Triliteral root R-B-H. Nouns. Ribh, Profit, gain, increase [gained in traffic], excess or surplus [obtained above the capital expended]. Rabah, Camels that are brought from one place to another for sale, meat fat. Rubah, A young weaned camel. Raabih, One who profits, a man’s proper name [name of one of our drovers in 1988]
Triliteral root R-B-W. Noun. Riba, Usury, unlawful or excessive profit or interest
-Lane’s Arabic-English Lexicon
And of their taking usury [riba] when they were forbidden it…we have prepared for those of them who disbelieve a painful doom.
-Quran, Chapter 4
I owed a lot to KhairAllah. After eighty days on two trips with him, laying on his shoulders all our extra troubles, making him work overtime to keep an eye on us and figure out what I was saying to him in my gibberish that only he, not any of the others, could fully understand- I really owed him many more than one. So I told him that he would share in the profit of the film. I told him, You are Batal al-Shaasha, Hero of the Screen, and everyone knows you in London and New York and Riyadh. This may in fact have been true because the film ran on television in those cities, and worldwide.
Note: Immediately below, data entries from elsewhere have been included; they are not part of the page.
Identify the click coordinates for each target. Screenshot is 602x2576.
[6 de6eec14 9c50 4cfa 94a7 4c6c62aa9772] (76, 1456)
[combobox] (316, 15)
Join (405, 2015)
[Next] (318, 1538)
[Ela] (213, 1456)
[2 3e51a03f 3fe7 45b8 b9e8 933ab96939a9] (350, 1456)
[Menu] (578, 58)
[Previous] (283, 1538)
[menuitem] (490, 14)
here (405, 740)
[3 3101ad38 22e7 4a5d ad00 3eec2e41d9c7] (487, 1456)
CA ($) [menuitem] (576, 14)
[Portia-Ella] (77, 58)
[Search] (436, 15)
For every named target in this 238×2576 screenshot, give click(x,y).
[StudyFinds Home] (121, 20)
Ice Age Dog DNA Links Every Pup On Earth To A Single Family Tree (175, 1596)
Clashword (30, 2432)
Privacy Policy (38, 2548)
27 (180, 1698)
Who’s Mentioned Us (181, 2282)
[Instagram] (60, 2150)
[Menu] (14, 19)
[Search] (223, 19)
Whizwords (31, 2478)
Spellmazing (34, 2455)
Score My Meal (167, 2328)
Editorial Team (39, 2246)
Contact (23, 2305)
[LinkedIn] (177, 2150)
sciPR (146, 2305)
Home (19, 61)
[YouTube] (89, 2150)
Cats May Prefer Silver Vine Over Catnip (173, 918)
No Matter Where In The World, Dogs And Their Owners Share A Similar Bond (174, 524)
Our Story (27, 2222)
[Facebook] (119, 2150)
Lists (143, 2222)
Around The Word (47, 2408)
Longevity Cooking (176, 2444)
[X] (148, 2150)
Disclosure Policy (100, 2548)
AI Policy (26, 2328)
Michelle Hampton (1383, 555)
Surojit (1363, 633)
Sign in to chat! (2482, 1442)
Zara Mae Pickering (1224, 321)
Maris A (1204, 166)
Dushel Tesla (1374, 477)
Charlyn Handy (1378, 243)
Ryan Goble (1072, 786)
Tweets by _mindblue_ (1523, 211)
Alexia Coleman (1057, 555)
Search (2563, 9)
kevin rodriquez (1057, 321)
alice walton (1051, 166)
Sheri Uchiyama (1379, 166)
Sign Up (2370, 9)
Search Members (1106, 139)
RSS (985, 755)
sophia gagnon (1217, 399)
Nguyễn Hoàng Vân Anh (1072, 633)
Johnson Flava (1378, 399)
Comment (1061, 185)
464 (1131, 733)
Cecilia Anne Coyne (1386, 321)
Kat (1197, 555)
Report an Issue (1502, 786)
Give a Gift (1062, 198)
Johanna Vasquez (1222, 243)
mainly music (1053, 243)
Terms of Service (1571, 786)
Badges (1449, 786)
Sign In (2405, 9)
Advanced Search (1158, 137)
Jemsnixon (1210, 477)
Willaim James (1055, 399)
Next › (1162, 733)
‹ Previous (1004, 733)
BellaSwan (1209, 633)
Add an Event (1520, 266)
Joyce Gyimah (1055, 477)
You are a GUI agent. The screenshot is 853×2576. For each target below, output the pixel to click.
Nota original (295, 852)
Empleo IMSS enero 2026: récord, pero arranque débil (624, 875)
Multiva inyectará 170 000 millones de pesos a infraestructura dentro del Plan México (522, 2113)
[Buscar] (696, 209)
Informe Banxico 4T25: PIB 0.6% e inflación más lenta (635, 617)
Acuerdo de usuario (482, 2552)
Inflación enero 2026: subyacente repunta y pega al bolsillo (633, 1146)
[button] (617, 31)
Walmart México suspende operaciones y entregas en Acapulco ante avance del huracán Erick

But I did not know the Arabic word for legal profit, only the word for illegal gain under Islamic law. I was afraid that he would take it badly if I used the word Riba, which I knew, and not the word Ribh, which I did not. But I should have known that word for the many times on the trail that I called out to Raabih…Ya Raabih, Inta ‘Atshan, Aw lissa?, O Raabih, Are you thirsty, Or still not yet? And the many times we talked about Rubah, weanling camels. And the fact that we were driving a herd of Rabah from Kordofan to Cairo for Abu Jaib’s profit. But I didn’t yet know those words.
So I explained my dilemma to Mahdi and asked him what word to use. Just give KhairAllah the money and he will take it, he laughed. It doesn’t matter what you call it. He will understand.